-- START OF Given entries --

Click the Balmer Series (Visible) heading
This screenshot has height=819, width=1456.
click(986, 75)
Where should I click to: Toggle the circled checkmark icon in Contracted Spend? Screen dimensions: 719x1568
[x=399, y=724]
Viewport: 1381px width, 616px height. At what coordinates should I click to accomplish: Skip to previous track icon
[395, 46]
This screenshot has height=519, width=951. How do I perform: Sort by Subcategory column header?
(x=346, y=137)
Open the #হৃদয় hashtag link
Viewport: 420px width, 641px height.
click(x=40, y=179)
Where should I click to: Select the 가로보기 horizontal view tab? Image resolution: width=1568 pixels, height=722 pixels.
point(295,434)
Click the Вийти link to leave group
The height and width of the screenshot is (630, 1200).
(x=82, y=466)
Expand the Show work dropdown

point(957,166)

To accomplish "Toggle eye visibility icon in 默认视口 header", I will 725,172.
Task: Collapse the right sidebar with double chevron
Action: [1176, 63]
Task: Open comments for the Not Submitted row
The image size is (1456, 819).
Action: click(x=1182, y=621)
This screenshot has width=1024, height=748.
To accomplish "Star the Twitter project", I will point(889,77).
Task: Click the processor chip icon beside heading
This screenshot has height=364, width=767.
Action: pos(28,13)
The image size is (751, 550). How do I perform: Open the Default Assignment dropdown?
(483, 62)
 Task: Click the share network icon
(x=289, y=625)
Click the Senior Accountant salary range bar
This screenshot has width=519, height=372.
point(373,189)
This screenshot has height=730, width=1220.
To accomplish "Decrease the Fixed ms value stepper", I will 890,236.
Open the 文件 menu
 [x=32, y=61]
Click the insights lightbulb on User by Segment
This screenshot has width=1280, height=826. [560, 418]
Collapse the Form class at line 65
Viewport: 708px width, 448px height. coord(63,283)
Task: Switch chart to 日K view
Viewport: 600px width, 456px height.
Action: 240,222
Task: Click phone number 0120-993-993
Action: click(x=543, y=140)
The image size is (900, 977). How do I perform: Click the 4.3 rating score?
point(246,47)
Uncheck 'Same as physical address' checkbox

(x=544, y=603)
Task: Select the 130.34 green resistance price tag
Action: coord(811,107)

-- END OF Given entries --

Goal
Could you rewrite all the records above with "Where should I click to" changed to "Which spot do I click to" and everything else left the same?

Written answer
Click the Balmer Series (Visible) heading
This screenshot has height=819, width=1456.
click(986, 75)
Which spot do I click to: Toggle the circled checkmark icon in Contracted Spend? Screen dimensions: 719x1568
[x=399, y=724]
Viewport: 1381px width, 616px height. At what coordinates should I click to accomplish: Skip to previous track icon
[395, 46]
This screenshot has height=519, width=951. How do I perform: Sort by Subcategory column header?
(x=346, y=137)
Open the #হৃদয় hashtag link
Viewport: 420px width, 641px height.
click(x=40, y=179)
Which spot do I click to: Select the 가로보기 horizontal view tab? Image resolution: width=1568 pixels, height=722 pixels.
point(295,434)
Click the Вийти link to leave group
The height and width of the screenshot is (630, 1200).
(x=82, y=466)
Expand the Show work dropdown

point(957,166)

To accomplish "Toggle eye visibility icon in 默认视口 header", I will 725,172.
Task: Collapse the right sidebar with double chevron
Action: [1176, 63]
Task: Open comments for the Not Submitted row
The image size is (1456, 819).
Action: click(x=1182, y=621)
This screenshot has width=1024, height=748.
To accomplish "Star the Twitter project", I will point(889,77).
Task: Click the processor chip icon beside heading
This screenshot has height=364, width=767.
Action: pos(28,13)
The image size is (751, 550). How do I perform: Open the Default Assignment dropdown?
(483, 62)
 Task: Click the share network icon
(x=289, y=625)
Click the Senior Accountant salary range bar
This screenshot has width=519, height=372.
point(373,189)
This screenshot has height=730, width=1220.
To accomplish "Decrease the Fixed ms value stepper", I will 890,236.
Open the 文件 menu
 [x=32, y=61]
Click the insights lightbulb on User by Segment
This screenshot has width=1280, height=826. [560, 418]
Collapse the Form class at line 65
Viewport: 708px width, 448px height. coord(63,283)
Task: Switch chart to 日K view
Viewport: 600px width, 456px height.
Action: 240,222
Task: Click phone number 0120-993-993
Action: click(x=543, y=140)
The image size is (900, 977). How do I perform: Click the 4.3 rating score?
point(246,47)
Uncheck 'Same as physical address' checkbox

(x=544, y=603)
Task: Select the 130.34 green resistance price tag
Action: coord(811,107)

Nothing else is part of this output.